I might read on if I can experience the adventure with the narrator, but not much further if you’re only going to tell me about it.

vkw said...

I would lose "thick" but sharp I would keep. Sure all needles are sharp, but the narrator would be focused on how sharp that needle is.

I stumbled over "either way" as well. I wish it said, "....it's going to happen either way. I'm either going to die here and now by poison or when the Hulk shows up to pound my head into the wall."

that would hook me. I also didn't like "beautiful boy". I would drop "beautiful", just because, it felt icky.

drop the last sentence or change it to "the needle touches my skin".

AlaskaRavenclaw said...

Vkw, the problem I have with "sharp" is it's an extra word and when you're trying to build tension extra words are not your friends.

Chicory said...

Maybe I'm not very saintly, but unless the narrator already knows his would-be-murderer I'm surpised at his concern for the kid's well-being. And if he does know the kid, why isn't he using his name? Personlly, I think `about to be punctured by a poisoned needle' is high on my list of worst possible deaths and I would totally choose `Other' even if dead is dead -but that might just be me. (I have a thing about needles.) The situation is definitely gripping, I'm just wondering how well I'd relate to a character who is so resigned to death. How invested should I be in his goals if he's already given up on survival?

arhooley said...

"Beautiful boy" gave me the icks too, but I thought it was intentional.

AlaskaRavenclaw said...

Yeah, I took "beautiful boy" and the fact that the protagonist was resigned to death, and yet concerned about someone else's well-being, all as information about the character. I wanted to read on to find out who this unusual person was.

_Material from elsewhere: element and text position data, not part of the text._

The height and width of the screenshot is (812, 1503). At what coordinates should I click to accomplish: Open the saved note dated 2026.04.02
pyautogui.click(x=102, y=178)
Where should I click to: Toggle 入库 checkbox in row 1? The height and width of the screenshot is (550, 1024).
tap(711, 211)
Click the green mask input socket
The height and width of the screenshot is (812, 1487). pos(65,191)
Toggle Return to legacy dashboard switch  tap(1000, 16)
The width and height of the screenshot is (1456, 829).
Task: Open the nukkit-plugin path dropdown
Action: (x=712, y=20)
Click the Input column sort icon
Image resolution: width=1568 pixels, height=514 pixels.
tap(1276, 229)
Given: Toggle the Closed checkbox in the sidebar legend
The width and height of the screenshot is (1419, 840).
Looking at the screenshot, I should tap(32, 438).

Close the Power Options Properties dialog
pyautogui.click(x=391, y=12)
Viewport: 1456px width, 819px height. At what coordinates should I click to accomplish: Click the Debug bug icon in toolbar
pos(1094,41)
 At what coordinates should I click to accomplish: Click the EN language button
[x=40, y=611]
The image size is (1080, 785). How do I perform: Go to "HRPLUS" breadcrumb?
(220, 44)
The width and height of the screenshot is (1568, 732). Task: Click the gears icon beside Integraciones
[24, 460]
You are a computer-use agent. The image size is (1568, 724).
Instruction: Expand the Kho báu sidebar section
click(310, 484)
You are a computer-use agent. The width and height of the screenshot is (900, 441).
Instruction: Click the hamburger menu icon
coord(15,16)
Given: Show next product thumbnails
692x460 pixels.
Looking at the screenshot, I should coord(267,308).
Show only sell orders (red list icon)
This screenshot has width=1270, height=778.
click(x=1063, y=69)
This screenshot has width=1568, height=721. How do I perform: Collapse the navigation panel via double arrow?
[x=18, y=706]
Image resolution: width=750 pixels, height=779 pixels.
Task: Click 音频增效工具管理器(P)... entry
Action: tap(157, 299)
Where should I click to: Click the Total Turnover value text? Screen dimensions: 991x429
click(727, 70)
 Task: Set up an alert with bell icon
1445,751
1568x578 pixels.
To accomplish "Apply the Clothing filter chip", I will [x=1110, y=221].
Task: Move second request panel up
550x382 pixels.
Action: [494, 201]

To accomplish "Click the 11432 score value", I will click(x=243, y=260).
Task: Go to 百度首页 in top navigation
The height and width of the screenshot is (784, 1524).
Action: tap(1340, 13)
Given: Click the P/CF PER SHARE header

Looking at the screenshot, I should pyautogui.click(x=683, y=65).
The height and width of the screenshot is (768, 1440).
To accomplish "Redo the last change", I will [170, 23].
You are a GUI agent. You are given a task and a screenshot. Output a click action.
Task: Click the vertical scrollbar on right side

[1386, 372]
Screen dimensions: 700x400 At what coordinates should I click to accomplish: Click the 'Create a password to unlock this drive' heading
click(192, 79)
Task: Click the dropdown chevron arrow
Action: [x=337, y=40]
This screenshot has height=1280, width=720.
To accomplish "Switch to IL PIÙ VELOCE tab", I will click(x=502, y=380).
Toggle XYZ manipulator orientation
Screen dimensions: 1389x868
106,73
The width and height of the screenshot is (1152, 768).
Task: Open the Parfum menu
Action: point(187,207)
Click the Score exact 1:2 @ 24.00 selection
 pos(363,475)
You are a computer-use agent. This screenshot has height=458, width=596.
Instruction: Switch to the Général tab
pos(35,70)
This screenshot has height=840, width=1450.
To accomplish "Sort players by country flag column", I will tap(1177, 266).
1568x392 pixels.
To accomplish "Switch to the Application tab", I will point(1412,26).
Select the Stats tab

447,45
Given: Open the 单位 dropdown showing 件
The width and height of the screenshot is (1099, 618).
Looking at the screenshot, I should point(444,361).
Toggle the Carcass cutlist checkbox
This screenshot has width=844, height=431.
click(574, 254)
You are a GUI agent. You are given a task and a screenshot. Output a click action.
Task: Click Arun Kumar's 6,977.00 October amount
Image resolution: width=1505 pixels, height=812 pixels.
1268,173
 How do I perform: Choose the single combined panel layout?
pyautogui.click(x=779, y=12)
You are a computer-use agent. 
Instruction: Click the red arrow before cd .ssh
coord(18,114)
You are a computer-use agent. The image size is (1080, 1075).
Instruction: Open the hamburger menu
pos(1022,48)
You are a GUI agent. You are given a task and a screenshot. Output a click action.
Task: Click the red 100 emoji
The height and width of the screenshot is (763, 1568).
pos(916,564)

I've spent time around people who are facing the likelihood of a prolonged, painful death in the not-too-distant future. They wouldn't find the character's choice as alienating as Chicory does. I don't either.

heellisgoa.com said...

I would read on to discover why the narrator would be concerned for the person who is taking his/her life.

I'm intrigued.

Rachel6 said...

Nice job, author. You definitely do a great job of sucking me in, and of making me wonder "Who IS this guy?!" I'm deeply curious about what leads up to this fight (given the verbs in p2, I'm thinking fight).

Along with PLaF, I'm not very fond of p3. My specific nit is the second sentence, "that intense moment of anticipation". But I would totally read this book.

Anonymous said...

Losing interest with the contradictions.

First sentence and second last, odd juxtaposition.

Veins vs vein? A few things threw me off track.